Sociologie de la lecture
Chantal Horellou-Lafarge
Monique Segré
Contrairement à certains domaines spécialisés de la sociologie – la sociologie de la communication, par exemple –, la sociologie de la lecture est assez mal représentée dans l’édition française, du moins sous la forme d’ouvrages généralistes. Pourtant, la discipline s’est considérablement développée depuis qu’elle s’est émancipée de la sociologie de la littérature et, par ailleurs, de nombreuses recherches empiriques ont été consacrées à cette pratique culturelle ces trente dernières années. La matière ne manque donc pas.
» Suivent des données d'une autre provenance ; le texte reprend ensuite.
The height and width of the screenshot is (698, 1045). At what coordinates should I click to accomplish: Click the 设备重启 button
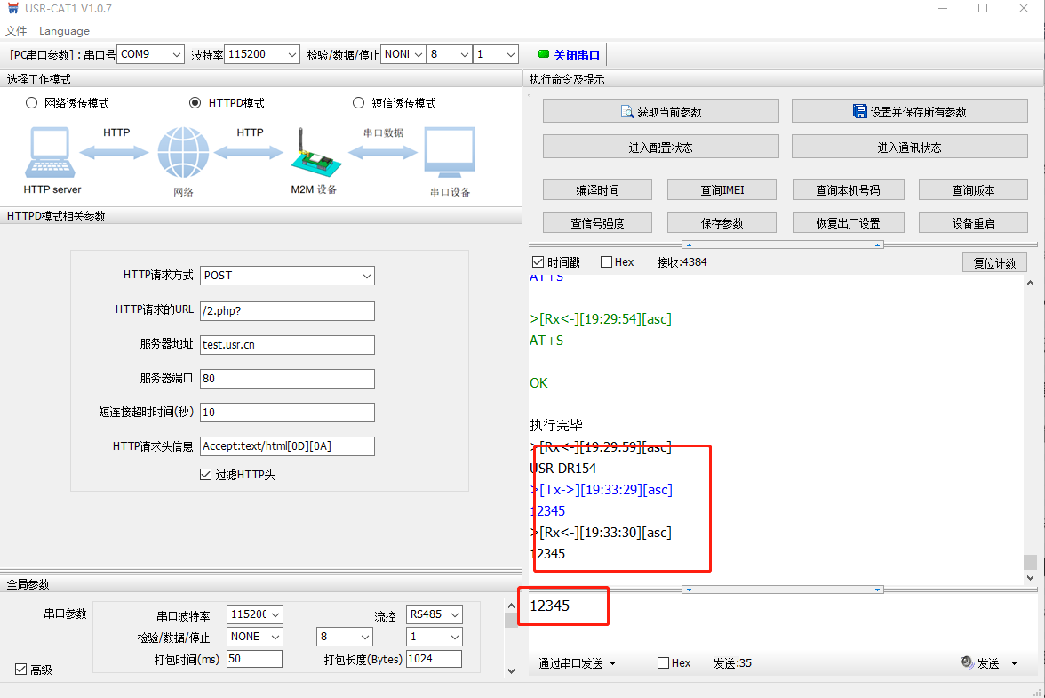(973, 223)
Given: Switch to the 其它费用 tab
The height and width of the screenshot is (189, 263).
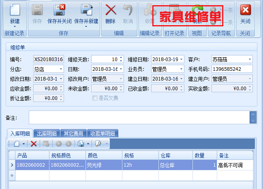Looking at the screenshot, I should (73, 134).
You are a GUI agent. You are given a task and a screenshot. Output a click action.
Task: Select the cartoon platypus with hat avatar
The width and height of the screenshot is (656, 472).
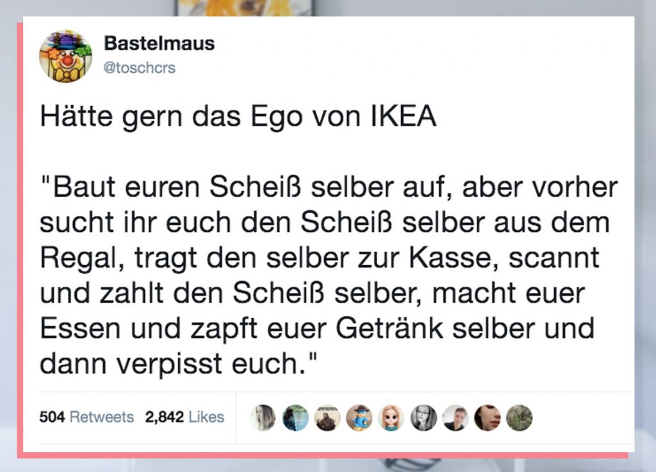click(x=359, y=418)
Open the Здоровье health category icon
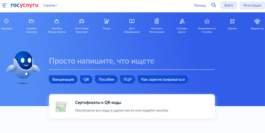 (x=6, y=21)
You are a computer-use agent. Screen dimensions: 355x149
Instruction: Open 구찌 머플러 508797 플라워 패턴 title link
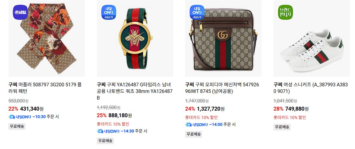(45, 88)
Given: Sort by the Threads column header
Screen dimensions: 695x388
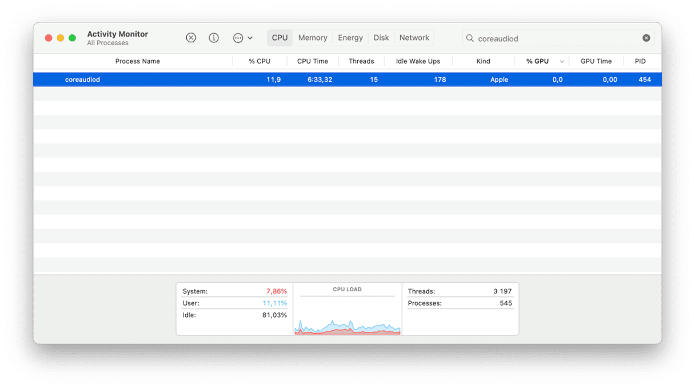Looking at the screenshot, I should tap(361, 61).
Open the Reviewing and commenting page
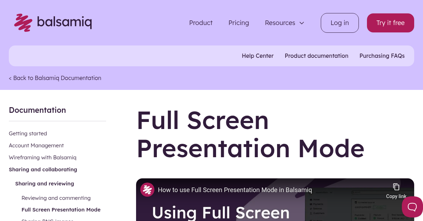The width and height of the screenshot is (423, 221). (x=56, y=198)
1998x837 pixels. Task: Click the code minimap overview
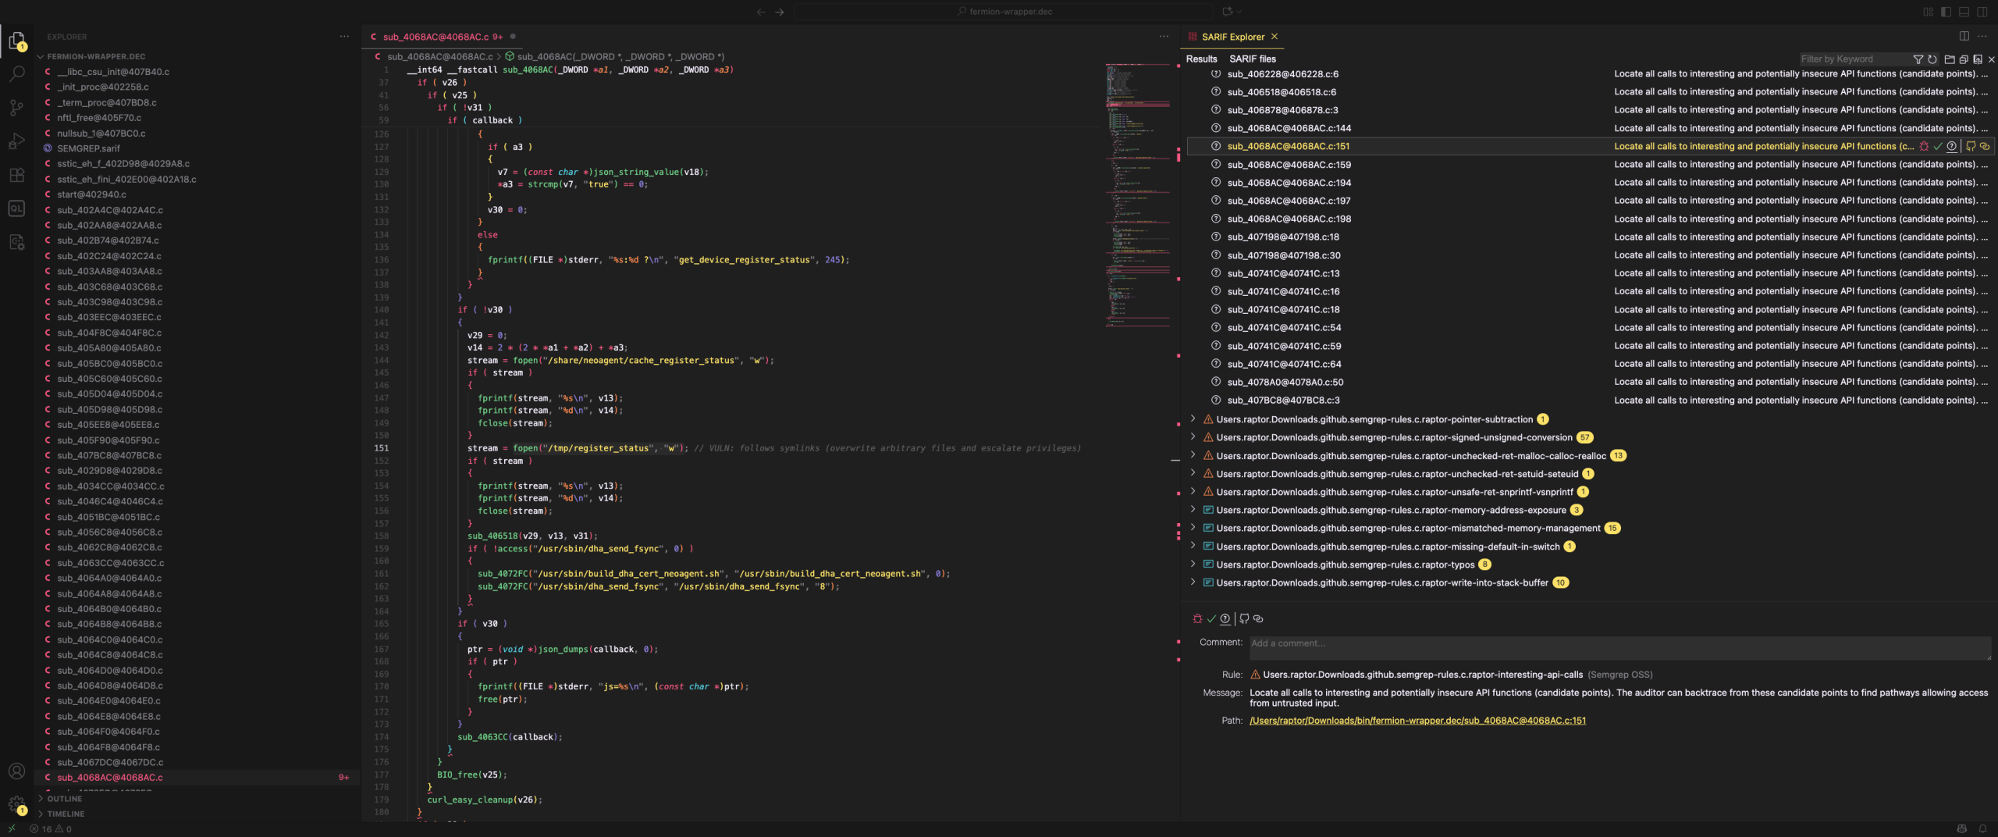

Mais depuis les ouvrages de Robert Escarpit parus aux Presses universitaires de France et chez Flammarion (Sociologie de la littérature en 1968, Le littéraire et le social en 1970, qui consacraient l’un et l’autre plusieurs pages à la lecture), sans oublier, bien sûr, ceux dirigés par Martine Poulain au Cercle de la Librairie (le programmatique Pour une sociologie de la lecture en 1988, et le bilan actualisé Lire en France aujourd’hui en 1993), il faut dire que nous n’avions pas grand-chose de synthétique et de panoramique sur le sujet à nous mettre sous la dent. « Nous », c’est-à-dire le public habituel des manuels universitaires ou para-universitaires : les simples curieux, les spécialistes, les étudiants, les enseignants, les professionnels concernés par la question ou encore les nombreux candidats aux concours de la fonction publique.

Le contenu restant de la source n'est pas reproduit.